=== ACTIVITY ===
If a line of the listing below contains the string "will", count it, then give the total by itself.
□ □ □ □ □ □ □
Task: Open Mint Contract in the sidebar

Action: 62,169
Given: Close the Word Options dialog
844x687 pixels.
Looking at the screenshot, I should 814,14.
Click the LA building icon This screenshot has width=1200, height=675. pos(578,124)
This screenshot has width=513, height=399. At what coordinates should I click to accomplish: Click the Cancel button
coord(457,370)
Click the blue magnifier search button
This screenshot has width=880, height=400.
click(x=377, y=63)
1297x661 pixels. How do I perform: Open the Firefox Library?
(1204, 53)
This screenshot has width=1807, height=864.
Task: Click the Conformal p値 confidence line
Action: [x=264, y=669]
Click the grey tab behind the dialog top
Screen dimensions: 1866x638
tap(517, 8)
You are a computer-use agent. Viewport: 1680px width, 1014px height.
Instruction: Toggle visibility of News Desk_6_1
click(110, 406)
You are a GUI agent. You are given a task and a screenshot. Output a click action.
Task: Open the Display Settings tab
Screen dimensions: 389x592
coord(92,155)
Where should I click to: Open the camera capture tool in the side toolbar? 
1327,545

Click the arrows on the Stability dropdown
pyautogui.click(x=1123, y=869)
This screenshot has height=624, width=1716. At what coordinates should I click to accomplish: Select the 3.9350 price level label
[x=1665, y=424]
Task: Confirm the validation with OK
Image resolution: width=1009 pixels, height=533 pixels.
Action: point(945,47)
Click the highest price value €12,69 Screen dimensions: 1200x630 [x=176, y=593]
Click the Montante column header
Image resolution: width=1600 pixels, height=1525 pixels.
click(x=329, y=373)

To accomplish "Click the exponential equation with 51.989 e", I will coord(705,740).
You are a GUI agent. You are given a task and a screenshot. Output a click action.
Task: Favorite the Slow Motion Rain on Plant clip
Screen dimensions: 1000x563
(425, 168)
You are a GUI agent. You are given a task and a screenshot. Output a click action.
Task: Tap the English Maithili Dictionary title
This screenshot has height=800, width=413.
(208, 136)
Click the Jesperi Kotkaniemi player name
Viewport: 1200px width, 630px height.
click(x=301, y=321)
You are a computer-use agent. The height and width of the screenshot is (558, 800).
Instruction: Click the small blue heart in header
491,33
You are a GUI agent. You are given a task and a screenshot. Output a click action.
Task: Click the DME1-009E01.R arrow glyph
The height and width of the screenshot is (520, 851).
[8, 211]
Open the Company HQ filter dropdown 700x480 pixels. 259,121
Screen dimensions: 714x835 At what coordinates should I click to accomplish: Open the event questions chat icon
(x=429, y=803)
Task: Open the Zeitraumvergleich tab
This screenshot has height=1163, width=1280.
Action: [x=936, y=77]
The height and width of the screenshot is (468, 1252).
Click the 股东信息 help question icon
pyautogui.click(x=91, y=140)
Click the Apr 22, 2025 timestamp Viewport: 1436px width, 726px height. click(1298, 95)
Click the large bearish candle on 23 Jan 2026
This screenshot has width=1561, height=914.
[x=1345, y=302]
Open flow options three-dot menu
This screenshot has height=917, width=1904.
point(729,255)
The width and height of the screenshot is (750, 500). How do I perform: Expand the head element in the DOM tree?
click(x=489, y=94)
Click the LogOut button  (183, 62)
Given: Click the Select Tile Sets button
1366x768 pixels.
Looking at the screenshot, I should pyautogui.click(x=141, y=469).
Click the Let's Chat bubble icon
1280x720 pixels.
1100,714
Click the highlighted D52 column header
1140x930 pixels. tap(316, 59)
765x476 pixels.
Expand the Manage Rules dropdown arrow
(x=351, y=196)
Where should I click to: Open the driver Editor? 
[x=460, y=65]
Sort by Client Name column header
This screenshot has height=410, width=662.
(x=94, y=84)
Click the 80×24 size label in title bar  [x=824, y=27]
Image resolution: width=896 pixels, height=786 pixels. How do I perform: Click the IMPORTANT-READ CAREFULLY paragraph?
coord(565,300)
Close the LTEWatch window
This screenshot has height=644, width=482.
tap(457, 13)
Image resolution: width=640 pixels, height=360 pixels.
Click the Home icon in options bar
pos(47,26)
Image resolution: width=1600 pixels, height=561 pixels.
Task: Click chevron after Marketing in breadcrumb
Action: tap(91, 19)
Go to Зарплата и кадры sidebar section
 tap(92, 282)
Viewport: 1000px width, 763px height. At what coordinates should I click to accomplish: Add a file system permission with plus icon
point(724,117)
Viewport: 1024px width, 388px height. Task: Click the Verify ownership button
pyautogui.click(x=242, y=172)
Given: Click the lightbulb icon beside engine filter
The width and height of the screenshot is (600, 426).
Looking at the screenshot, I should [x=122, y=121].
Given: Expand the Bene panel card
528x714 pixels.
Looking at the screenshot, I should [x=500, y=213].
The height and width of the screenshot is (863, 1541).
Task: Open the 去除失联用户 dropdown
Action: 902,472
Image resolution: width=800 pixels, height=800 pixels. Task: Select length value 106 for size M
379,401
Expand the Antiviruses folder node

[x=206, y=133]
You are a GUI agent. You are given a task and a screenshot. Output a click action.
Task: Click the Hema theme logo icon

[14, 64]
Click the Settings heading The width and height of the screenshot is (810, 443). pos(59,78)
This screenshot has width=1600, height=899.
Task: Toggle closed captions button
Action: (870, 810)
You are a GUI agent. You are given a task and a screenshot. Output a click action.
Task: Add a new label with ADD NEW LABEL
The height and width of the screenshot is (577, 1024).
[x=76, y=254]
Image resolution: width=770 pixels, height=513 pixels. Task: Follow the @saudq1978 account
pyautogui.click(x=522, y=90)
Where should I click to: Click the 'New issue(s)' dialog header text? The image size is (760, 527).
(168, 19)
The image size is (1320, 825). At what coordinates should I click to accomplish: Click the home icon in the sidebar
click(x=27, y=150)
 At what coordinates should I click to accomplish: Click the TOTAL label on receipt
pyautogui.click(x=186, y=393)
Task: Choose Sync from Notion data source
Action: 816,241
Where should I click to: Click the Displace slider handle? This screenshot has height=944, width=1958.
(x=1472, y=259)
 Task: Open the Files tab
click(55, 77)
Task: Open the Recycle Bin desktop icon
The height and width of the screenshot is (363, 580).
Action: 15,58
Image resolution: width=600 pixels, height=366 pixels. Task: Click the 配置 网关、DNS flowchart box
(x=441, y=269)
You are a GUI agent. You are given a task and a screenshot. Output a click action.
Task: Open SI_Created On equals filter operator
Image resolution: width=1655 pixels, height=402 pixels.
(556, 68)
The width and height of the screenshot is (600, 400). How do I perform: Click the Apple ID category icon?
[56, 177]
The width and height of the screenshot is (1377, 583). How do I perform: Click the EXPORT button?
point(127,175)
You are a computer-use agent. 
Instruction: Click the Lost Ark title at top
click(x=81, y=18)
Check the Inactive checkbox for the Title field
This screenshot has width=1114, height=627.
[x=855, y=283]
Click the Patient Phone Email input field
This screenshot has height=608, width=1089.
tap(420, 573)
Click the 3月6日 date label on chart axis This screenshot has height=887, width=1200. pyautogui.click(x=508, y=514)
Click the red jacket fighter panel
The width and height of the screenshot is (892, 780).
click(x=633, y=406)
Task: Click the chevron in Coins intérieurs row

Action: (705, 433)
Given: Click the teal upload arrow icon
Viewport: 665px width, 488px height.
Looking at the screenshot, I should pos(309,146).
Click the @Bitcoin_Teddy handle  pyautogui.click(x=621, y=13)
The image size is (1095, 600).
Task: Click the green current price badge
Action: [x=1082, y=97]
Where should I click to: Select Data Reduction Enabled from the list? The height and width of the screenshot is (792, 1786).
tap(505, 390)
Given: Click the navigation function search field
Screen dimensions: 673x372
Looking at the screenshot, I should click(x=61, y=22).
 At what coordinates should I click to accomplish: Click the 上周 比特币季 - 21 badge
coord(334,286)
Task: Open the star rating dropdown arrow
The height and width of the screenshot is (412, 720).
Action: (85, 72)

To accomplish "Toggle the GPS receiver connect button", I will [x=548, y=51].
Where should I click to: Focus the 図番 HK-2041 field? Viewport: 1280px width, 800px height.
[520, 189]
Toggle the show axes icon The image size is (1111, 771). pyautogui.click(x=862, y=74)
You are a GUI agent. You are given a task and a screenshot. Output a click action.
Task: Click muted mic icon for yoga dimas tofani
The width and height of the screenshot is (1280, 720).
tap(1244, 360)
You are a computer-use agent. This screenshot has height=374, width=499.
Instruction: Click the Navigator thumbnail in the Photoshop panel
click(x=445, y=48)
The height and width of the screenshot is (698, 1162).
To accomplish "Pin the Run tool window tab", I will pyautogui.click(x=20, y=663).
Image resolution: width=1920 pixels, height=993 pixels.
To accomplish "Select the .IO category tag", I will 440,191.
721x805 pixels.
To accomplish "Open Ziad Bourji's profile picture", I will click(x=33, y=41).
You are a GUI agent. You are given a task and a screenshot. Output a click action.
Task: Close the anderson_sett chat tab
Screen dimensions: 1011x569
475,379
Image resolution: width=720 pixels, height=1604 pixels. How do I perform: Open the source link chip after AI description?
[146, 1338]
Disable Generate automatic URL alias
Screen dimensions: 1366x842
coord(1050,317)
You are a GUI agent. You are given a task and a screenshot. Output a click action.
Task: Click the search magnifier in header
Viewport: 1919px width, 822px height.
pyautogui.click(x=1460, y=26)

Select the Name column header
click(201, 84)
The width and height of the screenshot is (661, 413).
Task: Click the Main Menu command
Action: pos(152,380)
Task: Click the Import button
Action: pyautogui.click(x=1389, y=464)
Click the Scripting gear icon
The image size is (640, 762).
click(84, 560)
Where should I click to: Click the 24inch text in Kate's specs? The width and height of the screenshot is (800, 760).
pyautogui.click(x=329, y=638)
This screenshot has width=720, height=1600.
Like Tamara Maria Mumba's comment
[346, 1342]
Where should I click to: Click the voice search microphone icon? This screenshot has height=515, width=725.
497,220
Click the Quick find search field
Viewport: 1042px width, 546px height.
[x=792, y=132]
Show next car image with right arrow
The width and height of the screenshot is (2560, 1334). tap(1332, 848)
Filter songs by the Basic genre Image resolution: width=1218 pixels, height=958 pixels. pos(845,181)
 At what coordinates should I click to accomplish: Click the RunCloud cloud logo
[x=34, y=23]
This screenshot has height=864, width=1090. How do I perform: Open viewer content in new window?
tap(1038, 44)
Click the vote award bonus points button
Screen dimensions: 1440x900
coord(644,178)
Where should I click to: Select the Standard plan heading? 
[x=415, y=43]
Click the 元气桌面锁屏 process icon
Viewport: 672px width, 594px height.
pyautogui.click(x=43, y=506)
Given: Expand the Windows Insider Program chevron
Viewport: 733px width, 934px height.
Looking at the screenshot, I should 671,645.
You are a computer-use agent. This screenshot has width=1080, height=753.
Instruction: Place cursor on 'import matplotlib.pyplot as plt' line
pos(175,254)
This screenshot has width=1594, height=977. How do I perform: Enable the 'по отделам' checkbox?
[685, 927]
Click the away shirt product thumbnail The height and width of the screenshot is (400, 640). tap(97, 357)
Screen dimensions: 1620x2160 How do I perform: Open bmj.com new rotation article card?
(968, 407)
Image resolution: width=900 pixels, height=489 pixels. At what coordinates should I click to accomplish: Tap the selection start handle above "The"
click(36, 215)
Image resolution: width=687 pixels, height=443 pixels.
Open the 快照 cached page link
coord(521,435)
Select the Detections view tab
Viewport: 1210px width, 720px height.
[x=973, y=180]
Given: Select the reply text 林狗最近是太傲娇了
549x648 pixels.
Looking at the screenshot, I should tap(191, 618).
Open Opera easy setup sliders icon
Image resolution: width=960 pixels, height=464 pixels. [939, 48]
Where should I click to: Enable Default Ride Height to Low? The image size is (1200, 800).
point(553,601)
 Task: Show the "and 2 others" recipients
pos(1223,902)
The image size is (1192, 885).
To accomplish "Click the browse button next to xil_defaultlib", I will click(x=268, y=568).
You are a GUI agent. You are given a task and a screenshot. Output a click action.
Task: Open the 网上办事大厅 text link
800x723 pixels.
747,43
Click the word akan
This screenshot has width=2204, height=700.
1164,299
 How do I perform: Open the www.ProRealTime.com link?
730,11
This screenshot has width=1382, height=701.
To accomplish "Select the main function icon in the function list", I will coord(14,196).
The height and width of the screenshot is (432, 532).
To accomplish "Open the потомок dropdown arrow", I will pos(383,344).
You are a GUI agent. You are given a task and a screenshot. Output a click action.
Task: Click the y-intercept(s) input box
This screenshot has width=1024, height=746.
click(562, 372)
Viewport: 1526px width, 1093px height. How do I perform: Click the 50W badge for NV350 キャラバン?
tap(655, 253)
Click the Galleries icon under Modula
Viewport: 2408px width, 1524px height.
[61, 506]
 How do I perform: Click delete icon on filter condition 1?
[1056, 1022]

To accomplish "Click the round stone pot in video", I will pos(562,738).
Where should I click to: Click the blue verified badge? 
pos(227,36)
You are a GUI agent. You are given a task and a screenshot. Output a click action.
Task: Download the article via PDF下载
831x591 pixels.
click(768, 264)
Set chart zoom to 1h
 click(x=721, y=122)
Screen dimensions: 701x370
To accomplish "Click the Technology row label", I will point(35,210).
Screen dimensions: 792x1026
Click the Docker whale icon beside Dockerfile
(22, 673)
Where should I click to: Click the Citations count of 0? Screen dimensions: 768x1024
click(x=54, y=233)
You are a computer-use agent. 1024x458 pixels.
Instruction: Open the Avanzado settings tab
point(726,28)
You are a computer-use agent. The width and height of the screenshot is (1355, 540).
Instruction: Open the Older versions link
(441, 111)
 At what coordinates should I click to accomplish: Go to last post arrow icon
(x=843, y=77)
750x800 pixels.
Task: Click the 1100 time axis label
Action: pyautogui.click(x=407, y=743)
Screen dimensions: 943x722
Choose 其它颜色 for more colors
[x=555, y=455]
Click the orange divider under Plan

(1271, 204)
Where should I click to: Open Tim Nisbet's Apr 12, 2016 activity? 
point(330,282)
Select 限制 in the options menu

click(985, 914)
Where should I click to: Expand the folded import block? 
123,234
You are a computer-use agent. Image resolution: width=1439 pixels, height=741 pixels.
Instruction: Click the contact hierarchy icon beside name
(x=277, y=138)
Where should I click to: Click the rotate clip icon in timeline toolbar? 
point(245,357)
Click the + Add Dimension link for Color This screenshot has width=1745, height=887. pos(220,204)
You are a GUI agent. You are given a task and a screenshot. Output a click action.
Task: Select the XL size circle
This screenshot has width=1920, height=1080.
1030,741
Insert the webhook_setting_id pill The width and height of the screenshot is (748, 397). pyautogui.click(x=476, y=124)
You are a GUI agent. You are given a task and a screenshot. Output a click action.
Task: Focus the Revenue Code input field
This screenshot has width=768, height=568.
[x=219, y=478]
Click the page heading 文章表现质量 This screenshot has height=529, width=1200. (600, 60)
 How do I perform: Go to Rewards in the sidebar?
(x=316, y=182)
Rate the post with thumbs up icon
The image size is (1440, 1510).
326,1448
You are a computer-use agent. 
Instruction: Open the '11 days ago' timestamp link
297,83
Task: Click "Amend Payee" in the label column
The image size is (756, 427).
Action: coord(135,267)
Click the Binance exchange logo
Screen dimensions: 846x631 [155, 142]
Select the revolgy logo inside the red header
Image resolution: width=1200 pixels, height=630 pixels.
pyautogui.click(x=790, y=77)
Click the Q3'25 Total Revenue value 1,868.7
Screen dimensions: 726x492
□ □ □ □ □ □ □
=== TASK ANSWER ===
10